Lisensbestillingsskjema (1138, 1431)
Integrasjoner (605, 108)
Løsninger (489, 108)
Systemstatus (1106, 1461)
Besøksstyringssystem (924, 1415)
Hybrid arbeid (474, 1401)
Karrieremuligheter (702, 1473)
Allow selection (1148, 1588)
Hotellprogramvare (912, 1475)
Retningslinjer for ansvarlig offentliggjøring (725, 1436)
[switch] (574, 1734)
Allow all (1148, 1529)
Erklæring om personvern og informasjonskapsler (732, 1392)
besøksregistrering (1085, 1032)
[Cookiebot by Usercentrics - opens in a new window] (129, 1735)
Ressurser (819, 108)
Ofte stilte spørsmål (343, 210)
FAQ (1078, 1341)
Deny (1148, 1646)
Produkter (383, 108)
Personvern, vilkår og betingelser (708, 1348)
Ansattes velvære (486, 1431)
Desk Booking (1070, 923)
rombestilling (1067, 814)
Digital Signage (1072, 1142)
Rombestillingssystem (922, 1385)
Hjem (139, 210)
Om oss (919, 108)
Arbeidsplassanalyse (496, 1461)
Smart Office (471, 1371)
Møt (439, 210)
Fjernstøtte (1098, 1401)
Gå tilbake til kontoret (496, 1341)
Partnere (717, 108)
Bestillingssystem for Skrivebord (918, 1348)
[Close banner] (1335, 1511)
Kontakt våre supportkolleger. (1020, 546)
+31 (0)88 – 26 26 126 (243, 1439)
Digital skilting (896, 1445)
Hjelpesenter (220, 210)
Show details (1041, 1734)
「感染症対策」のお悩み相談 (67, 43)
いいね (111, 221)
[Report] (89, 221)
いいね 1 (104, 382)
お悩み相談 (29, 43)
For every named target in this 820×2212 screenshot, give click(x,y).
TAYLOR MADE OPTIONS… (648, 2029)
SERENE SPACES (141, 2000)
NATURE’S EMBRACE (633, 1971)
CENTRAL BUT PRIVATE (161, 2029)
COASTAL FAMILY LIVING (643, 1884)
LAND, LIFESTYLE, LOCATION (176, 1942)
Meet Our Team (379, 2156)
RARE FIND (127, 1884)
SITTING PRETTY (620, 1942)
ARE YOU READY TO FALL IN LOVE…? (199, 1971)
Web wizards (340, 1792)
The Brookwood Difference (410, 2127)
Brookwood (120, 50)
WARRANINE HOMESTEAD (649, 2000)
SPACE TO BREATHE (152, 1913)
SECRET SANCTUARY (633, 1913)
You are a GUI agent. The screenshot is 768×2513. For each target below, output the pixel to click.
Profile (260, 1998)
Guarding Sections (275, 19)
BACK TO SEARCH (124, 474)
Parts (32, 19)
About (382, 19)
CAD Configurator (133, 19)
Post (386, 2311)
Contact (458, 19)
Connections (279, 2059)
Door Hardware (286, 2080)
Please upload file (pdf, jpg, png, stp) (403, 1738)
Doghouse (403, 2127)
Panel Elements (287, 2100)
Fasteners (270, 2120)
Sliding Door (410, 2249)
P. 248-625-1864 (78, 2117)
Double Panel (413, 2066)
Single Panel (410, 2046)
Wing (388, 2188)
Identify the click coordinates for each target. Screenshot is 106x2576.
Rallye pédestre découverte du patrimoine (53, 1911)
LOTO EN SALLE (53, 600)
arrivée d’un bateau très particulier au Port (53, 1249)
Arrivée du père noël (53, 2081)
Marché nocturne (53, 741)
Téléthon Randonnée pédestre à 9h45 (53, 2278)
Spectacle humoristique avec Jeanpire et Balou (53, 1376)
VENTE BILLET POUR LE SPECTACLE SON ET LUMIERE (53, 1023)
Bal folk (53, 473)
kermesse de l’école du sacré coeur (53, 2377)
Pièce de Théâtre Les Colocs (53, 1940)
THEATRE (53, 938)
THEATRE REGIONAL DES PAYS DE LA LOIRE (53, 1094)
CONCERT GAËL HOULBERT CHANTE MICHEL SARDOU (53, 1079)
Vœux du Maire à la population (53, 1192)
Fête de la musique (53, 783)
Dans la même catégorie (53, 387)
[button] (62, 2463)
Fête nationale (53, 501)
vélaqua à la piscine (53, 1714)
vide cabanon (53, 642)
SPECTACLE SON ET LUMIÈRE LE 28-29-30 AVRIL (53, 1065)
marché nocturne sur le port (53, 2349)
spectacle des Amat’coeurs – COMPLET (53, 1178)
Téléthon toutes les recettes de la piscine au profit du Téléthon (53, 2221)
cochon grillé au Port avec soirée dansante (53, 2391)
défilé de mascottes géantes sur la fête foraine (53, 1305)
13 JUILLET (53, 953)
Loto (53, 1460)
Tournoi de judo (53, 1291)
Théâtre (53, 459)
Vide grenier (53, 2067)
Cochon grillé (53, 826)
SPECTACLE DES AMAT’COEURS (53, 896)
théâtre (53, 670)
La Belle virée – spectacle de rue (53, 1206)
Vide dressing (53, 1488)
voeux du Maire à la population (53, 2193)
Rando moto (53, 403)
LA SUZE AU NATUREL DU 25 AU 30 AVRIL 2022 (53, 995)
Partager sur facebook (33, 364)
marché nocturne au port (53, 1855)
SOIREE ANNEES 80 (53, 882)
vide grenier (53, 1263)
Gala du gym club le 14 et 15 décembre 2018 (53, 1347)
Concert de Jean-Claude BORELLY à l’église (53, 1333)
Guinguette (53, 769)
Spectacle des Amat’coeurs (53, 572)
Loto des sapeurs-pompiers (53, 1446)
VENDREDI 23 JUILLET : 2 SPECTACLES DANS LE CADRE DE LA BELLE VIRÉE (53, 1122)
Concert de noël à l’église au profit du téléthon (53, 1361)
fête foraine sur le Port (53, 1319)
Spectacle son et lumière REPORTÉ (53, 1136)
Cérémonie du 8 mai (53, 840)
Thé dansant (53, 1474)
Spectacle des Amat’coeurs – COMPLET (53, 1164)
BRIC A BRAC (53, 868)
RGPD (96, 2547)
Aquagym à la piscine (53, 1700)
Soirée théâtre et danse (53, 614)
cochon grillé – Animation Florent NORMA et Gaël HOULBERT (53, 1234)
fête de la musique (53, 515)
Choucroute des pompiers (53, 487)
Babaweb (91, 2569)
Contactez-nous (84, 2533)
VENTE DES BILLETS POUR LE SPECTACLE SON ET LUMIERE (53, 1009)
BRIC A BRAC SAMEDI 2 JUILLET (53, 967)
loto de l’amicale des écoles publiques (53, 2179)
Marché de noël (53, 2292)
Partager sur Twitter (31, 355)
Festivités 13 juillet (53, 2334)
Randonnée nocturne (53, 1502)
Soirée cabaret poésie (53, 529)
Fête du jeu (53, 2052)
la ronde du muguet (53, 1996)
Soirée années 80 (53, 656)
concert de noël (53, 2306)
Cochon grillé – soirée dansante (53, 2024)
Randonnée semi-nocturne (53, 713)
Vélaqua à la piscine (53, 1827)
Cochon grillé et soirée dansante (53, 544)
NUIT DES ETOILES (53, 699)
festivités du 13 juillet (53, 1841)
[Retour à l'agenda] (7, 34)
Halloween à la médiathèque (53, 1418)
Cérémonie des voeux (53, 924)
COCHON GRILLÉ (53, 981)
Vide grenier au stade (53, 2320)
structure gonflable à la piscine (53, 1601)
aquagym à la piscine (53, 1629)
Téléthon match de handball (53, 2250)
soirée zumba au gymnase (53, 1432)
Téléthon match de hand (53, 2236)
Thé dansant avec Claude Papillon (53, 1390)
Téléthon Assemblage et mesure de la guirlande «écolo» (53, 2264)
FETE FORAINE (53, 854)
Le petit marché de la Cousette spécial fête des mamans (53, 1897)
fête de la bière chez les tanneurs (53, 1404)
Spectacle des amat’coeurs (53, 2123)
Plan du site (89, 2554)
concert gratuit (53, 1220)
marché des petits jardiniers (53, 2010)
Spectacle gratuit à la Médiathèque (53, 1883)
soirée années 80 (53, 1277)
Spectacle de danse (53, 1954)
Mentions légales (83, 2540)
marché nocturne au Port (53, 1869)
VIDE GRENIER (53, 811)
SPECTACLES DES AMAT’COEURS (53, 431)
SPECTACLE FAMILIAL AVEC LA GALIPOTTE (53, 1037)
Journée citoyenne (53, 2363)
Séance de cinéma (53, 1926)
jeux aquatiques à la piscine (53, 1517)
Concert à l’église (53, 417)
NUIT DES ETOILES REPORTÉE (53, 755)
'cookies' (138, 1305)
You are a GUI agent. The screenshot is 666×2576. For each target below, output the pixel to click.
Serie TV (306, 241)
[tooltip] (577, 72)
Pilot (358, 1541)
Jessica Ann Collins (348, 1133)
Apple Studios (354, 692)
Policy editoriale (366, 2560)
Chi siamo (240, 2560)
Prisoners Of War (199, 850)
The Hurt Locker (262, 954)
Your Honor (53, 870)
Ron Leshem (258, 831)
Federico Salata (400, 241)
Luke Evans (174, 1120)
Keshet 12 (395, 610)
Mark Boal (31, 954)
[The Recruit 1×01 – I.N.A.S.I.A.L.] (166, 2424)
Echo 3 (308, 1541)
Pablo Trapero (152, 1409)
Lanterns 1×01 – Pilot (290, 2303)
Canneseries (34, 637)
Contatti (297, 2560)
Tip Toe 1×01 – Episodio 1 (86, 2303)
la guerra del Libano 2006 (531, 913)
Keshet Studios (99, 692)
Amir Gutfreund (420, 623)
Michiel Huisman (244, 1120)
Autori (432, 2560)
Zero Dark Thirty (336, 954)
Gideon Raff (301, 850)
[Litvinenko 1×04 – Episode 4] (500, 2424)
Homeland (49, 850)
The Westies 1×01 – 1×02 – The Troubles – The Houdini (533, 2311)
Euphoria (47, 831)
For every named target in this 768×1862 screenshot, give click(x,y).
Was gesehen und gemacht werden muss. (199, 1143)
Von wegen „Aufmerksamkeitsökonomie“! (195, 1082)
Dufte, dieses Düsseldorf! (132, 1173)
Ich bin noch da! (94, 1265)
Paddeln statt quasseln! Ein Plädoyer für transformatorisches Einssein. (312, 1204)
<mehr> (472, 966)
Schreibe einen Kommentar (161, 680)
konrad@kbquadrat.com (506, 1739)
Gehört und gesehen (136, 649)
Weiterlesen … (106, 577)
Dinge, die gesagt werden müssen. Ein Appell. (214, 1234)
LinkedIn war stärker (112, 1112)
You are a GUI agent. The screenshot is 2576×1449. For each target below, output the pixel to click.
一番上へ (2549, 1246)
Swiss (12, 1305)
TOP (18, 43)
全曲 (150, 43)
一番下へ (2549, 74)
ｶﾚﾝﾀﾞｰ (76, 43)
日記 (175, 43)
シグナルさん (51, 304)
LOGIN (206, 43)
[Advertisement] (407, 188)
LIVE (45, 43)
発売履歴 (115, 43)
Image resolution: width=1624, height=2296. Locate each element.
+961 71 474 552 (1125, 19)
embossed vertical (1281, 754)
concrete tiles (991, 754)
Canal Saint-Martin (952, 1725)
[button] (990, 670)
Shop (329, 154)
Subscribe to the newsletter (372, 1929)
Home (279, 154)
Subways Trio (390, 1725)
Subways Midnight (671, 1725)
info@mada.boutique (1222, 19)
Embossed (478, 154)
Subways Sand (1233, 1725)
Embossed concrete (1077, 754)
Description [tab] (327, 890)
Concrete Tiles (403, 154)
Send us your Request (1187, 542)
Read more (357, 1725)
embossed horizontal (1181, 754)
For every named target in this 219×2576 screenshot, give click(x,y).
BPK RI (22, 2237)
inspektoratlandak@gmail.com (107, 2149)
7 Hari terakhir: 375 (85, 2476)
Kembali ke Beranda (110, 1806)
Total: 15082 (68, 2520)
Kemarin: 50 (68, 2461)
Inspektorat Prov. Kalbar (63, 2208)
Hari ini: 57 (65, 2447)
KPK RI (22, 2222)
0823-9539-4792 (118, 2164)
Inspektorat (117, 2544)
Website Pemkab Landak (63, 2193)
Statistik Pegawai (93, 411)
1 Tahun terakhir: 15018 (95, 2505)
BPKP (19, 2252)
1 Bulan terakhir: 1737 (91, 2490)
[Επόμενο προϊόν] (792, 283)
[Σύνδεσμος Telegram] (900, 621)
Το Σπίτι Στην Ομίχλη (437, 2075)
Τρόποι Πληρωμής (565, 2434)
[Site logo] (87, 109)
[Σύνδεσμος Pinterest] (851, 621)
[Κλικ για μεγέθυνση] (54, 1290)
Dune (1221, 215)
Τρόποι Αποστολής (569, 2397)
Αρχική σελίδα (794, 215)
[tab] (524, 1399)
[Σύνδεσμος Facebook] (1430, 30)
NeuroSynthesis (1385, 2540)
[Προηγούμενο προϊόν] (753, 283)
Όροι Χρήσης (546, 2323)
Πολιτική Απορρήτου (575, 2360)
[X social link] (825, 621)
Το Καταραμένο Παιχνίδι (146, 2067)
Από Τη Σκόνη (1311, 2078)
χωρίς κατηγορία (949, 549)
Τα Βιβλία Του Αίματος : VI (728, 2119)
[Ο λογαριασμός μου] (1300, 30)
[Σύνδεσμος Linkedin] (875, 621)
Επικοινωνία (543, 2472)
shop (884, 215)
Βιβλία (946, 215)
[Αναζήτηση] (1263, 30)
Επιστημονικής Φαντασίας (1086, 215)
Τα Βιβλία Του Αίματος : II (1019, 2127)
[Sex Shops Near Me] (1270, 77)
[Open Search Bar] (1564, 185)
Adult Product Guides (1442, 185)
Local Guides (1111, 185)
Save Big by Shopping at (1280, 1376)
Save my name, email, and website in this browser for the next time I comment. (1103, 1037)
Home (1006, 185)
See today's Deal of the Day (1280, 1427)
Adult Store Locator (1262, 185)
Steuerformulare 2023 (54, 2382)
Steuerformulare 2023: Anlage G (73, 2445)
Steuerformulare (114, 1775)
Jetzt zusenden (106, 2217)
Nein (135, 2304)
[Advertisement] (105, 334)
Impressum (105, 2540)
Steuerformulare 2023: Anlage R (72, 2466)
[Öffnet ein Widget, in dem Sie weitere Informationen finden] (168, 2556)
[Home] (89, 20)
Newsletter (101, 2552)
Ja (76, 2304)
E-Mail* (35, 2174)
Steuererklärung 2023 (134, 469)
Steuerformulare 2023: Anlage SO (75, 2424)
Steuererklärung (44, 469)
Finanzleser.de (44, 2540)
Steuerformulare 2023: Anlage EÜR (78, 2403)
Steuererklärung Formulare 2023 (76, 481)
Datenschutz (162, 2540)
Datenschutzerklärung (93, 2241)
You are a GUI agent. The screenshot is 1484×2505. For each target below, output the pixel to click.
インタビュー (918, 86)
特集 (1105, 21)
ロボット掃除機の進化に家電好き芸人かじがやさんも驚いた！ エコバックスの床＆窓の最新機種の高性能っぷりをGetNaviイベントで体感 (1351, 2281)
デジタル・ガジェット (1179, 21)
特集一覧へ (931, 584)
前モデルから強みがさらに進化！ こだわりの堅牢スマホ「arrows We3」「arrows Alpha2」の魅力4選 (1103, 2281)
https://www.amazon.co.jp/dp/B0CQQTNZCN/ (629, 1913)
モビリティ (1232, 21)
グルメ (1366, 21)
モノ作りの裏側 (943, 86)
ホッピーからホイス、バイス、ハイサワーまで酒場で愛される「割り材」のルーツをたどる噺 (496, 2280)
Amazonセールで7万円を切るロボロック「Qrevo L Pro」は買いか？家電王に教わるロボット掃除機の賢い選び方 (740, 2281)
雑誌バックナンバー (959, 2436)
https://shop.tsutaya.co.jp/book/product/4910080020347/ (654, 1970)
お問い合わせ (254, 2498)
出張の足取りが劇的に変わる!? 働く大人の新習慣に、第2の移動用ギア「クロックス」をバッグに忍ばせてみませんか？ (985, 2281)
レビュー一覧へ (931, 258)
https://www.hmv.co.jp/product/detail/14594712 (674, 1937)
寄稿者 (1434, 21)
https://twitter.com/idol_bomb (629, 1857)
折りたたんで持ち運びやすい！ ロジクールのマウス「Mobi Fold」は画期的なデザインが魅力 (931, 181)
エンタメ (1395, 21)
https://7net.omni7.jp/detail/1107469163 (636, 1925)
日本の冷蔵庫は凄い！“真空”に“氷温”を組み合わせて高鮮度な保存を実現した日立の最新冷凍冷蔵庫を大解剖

————————

## WHAT YOU SHOULD DO
In the listing above, find the line with "発売履歴 (115, 43)" and the line with "Home (279, 154)", then print exactly those two lines and every line between them, and nothing more.

## REPLY TO THE EXERCISE
発売履歴 (115, 43)
Image resolution: width=1624, height=2296. Locate each element.
+961 71 474 552 (1125, 19)
embossed vertical (1281, 754)
concrete tiles (991, 754)
Canal Saint-Martin (952, 1725)
[button] (990, 670)
Shop (329, 154)
Subscribe to the newsletter (372, 1929)
Home (279, 154)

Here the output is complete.